**What the exercise asks**
Edit the health care article by writing it out again, beginning at the words "But the Trump" and stopping after "soon as well.", with "waivers" replaced by "exemptions".

Don’t make the poor work for health care

The Trump administration just won’t learn its lesson. Fresh off some of the most detested policymaking in American history, the White House is about to turn to another unpopular conservative obsession: Work requirements.

Republicans have long argued that too many able-bodied adults are getting a free ride from the government. During the Obama years, they took specific issue with the Affordable Care Act’s expansion of Medicaid, the government program that provides health coverage to the poor, which they said benefited lots of adults who should have been working in exchange for help. Indeed, since Medicaid is jointly administered by the federal and state governments, states can apply for waivers to impose work requirements on the program. Nine states did, but the Obama administration always turned them down.

But the Trump White House is changing course. It is reportedly finalizing guidelines for what circumstances under which they’ll approve the waivers — and will quite likely announce a batch of approvals soon as well.

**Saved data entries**

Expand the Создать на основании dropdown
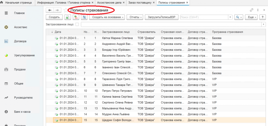Image resolution: width=268 pixels, height=126 pixels. pos(107,17)
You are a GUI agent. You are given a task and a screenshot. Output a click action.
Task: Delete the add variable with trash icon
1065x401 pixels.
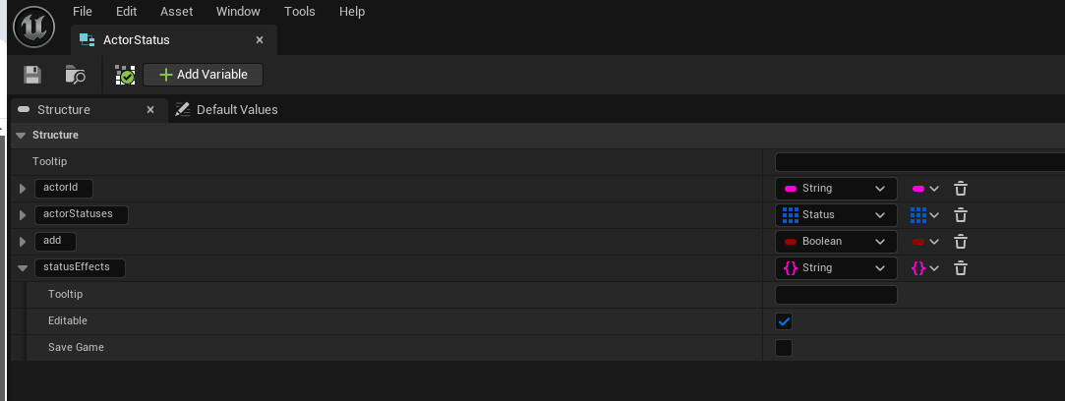[x=961, y=242]
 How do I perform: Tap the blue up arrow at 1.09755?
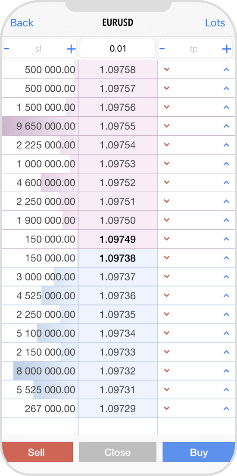(226, 126)
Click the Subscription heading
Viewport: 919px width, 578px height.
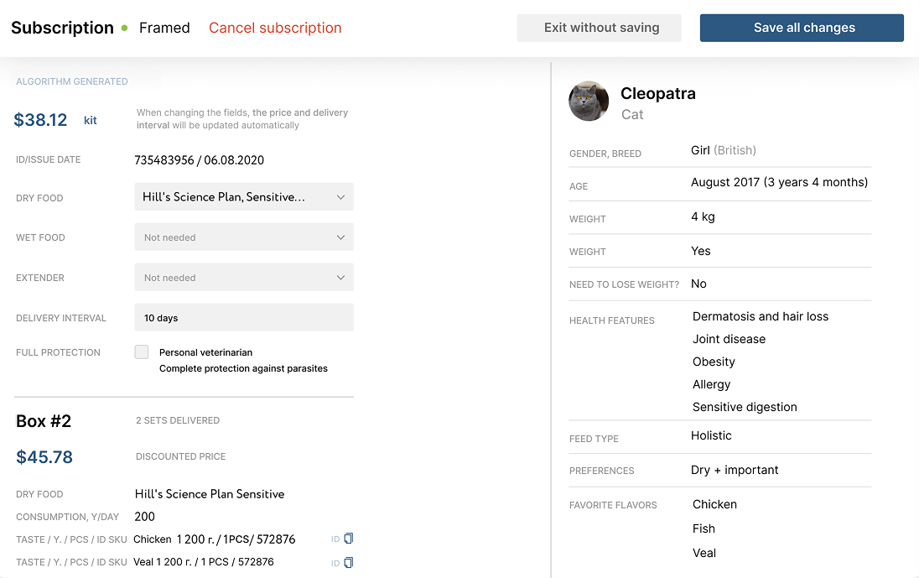tap(62, 28)
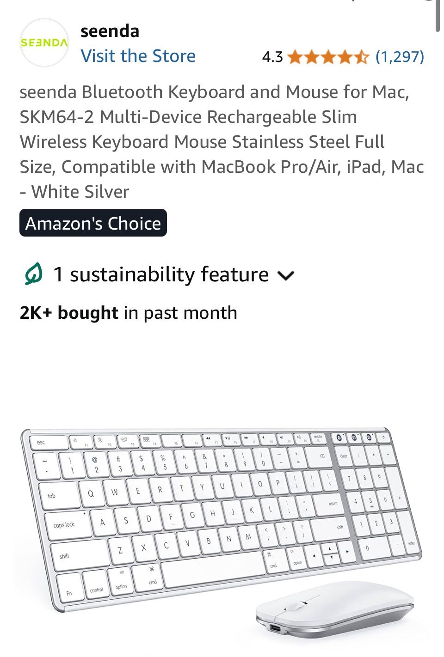Click the mouse's USB-C charging port
Viewport: 444px width, 657px height.
coord(276,629)
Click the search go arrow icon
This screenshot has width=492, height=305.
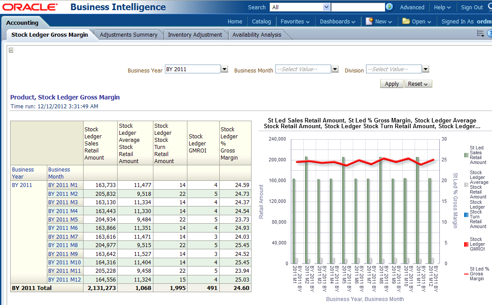(x=389, y=7)

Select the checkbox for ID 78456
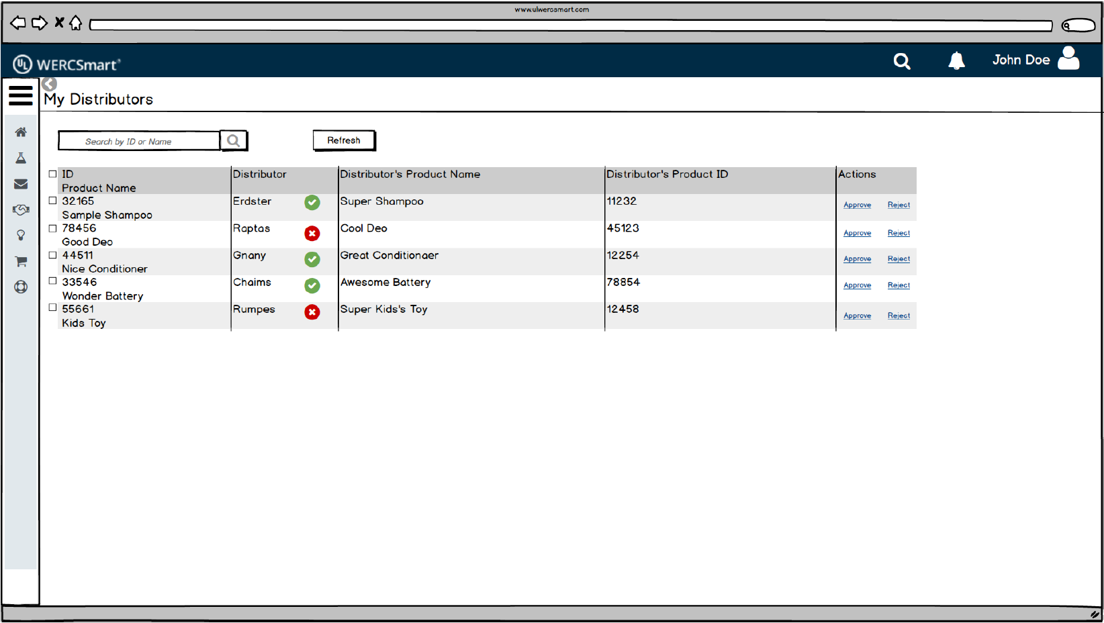coord(52,228)
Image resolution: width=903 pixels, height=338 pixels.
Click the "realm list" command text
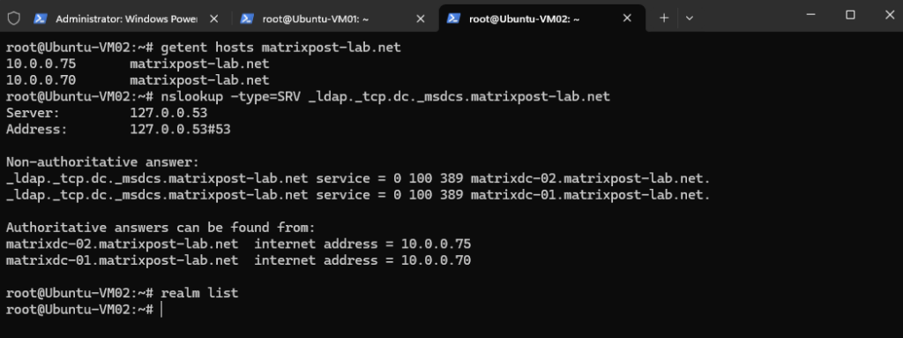(199, 294)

**Solved exercise**
But the Trump White House is changing course. It is reportedly finalizing guidelines for what circumstances under which they’ll approve the exemptions — and will quite likely announce a batch of approvals soon as well.